● **Aim**:
Copy out the lines starting at the one containing "Image resolution: width=528" and ending at the one containing "Action: pos(234,125)", changing "Credit Note" to "Debit Note" and leaving everything else as it is.

● **Record list**:
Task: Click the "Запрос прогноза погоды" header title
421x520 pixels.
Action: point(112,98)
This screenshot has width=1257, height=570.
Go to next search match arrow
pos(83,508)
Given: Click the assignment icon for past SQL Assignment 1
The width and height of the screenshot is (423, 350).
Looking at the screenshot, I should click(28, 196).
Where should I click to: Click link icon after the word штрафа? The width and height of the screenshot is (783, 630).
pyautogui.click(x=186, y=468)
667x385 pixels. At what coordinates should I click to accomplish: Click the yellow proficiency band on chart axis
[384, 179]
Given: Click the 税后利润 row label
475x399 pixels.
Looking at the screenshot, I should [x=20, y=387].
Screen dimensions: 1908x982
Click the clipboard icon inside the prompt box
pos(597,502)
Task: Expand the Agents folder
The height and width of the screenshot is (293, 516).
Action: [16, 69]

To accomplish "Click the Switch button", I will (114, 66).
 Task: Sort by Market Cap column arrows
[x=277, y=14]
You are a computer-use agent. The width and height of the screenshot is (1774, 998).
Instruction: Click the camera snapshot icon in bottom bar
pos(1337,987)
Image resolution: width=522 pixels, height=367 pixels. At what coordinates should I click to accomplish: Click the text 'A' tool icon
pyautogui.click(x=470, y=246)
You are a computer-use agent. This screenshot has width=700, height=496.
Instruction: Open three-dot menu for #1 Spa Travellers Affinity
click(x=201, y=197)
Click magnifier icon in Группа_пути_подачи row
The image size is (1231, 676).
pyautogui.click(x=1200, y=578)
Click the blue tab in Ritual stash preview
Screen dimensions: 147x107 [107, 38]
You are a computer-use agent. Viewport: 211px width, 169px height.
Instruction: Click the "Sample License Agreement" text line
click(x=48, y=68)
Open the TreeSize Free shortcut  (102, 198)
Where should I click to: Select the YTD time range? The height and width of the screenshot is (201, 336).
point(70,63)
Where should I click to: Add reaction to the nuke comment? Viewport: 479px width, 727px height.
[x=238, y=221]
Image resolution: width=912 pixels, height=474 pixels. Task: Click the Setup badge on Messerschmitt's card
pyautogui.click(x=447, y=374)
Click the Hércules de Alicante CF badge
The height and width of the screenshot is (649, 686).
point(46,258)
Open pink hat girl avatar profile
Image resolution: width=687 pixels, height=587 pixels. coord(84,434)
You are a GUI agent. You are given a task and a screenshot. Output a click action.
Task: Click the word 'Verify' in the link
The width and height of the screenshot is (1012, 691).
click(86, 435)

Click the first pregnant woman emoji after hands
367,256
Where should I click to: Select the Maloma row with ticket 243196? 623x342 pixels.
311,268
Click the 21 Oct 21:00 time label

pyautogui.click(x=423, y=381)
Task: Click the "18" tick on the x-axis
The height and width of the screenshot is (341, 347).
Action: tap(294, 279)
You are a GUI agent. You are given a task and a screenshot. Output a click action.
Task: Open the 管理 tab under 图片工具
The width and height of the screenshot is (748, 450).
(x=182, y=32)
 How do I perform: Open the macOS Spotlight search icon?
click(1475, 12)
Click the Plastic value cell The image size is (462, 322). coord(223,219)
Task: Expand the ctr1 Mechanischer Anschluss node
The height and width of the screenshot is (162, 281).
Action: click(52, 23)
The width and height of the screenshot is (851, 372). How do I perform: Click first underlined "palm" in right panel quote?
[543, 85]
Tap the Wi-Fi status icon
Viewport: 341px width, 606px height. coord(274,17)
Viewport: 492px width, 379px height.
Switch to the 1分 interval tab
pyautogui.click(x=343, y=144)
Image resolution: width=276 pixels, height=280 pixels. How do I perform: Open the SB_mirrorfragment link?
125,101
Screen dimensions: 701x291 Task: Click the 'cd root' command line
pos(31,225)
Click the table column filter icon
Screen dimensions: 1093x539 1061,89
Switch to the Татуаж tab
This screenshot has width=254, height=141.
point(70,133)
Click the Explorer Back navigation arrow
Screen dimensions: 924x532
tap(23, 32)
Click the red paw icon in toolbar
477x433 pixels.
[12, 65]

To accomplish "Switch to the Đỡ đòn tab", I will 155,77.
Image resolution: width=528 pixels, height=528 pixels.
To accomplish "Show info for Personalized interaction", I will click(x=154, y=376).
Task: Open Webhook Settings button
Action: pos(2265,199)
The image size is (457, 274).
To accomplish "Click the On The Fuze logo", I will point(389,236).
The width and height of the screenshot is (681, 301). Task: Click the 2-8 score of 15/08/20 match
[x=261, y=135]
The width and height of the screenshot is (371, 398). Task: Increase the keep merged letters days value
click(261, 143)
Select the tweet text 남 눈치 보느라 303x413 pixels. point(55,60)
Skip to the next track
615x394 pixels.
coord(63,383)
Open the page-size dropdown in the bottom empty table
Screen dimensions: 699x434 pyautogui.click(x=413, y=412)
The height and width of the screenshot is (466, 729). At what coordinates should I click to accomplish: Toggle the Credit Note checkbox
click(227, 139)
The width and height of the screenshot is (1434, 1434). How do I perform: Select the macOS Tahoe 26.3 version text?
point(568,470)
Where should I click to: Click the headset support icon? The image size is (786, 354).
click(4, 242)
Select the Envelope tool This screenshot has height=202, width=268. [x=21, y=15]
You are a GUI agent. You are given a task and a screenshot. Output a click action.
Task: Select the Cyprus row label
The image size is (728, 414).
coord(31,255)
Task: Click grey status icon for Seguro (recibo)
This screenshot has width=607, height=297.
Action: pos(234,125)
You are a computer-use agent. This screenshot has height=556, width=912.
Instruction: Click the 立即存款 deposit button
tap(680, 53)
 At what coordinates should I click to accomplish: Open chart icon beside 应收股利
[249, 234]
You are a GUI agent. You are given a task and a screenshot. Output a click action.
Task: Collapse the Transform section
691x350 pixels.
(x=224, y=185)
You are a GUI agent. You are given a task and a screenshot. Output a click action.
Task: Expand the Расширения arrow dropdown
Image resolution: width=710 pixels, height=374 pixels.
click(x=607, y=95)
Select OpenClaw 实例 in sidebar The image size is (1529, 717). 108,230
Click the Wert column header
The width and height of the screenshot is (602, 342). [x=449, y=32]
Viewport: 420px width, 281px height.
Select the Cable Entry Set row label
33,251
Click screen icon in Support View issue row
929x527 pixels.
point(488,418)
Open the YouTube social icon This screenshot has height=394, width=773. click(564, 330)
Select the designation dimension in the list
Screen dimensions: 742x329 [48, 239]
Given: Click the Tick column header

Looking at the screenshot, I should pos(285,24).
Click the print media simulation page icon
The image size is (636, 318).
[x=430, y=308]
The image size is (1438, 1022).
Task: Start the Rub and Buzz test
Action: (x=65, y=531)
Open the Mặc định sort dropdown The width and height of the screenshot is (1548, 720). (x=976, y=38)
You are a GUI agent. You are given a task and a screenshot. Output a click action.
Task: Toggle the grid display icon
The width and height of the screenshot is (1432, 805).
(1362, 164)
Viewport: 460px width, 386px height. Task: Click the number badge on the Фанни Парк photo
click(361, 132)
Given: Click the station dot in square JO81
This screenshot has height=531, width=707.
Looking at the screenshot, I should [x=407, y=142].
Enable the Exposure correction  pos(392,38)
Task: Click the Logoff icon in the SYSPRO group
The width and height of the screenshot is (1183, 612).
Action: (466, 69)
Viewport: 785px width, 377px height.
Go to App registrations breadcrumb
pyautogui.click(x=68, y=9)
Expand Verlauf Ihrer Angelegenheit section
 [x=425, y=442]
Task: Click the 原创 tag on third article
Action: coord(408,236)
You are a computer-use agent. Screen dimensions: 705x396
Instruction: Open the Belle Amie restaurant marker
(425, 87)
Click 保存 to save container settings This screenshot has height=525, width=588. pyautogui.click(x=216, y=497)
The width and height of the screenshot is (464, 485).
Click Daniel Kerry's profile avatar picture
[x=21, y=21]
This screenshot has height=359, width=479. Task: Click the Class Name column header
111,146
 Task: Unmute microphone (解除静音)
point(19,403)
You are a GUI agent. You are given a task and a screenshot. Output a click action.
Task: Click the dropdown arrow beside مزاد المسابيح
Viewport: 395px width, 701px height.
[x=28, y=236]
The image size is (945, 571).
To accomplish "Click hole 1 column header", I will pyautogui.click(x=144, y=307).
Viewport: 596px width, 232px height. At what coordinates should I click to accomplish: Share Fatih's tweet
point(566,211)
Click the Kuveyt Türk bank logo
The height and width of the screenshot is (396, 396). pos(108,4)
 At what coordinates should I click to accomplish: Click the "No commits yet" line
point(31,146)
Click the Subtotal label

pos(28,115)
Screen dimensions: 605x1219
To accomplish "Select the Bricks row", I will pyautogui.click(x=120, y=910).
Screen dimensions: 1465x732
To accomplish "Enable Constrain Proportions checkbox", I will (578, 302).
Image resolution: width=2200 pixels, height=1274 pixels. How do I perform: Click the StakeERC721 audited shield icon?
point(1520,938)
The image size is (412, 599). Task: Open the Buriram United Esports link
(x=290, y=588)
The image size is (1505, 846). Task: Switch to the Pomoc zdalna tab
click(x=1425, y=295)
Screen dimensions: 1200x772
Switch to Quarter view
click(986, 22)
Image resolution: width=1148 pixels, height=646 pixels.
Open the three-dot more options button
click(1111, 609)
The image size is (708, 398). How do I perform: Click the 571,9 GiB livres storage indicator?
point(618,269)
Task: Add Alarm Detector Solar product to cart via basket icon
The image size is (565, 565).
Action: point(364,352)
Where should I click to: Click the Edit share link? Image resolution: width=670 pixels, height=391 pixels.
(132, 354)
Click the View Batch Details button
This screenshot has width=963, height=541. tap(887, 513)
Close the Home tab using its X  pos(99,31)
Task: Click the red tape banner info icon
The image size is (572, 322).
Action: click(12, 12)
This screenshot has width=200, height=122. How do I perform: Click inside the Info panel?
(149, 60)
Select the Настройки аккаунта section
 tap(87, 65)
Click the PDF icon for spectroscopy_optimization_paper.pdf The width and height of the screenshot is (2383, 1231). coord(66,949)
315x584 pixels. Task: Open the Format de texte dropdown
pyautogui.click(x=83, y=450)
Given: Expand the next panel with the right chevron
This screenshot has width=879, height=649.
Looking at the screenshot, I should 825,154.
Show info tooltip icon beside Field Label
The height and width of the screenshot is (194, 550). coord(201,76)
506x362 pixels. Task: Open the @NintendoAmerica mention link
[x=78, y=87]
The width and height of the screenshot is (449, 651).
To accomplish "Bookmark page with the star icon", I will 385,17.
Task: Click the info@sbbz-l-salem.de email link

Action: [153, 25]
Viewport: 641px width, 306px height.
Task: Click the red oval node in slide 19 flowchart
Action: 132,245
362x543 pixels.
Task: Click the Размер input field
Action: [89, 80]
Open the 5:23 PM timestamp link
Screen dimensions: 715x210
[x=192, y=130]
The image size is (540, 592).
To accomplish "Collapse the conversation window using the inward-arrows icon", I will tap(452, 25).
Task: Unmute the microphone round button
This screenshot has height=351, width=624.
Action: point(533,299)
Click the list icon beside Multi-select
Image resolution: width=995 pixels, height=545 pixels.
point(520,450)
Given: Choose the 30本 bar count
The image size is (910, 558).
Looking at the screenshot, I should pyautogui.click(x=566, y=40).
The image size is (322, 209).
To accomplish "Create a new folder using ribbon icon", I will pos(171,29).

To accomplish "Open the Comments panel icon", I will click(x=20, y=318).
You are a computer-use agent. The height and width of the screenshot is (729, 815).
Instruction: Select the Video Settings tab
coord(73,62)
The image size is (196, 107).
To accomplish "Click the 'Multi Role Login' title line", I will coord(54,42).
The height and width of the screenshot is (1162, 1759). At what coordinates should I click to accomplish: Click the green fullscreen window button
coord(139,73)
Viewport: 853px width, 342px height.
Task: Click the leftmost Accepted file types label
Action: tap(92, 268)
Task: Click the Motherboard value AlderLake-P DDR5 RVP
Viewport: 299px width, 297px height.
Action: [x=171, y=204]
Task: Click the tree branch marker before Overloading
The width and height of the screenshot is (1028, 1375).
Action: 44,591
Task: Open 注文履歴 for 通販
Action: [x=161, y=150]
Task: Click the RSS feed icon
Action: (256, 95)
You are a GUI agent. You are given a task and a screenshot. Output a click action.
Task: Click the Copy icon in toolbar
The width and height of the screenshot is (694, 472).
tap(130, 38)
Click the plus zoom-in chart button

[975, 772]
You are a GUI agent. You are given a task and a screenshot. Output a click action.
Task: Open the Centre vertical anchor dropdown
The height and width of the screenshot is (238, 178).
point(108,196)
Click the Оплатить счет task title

● **Task response**:
Image resolution: width=528 pixels, height=528 pixels.
To accomplish "Show info for Personalized interaction", I will click(x=154, y=376).
Task: Open Webhook Settings button
Action: pos(2265,199)
The image size is (457, 274).
To accomplish "Click the On The Fuze logo", I will point(389,236).
The width and height of the screenshot is (681, 301). Task: Click the 2-8 score of 15/08/20 match
[x=261, y=135]
The width and height of the screenshot is (371, 398). Task: Increase the keep merged letters days value
click(261, 143)
Select the tweet text 남 눈치 보느라 303x413 pixels. point(55,60)
Skip to the next track
615x394 pixels.
coord(63,383)
Open the page-size dropdown in the bottom empty table
Screen dimensions: 699x434 pyautogui.click(x=413, y=412)
The height and width of the screenshot is (466, 729). At what coordinates should I click to accomplish: Toggle the Debit Note checkbox
click(227, 139)
The width and height of the screenshot is (1434, 1434). How do I perform: Select the macOS Tahoe 26.3 version text?
point(568,470)
Where should I click to: Click the headset support icon? The image size is (786, 354).
click(4, 242)
Select the Envelope tool This screenshot has height=202, width=268. [x=21, y=15]
You are a GUI agent. You are given a task and a screenshot. Output a click action.
Task: Select the Cyprus row label
The image size is (728, 414).
coord(31,255)
Task: Click grey status icon for Seguro (recibo)
This screenshot has width=607, height=297.
Action: pos(234,125)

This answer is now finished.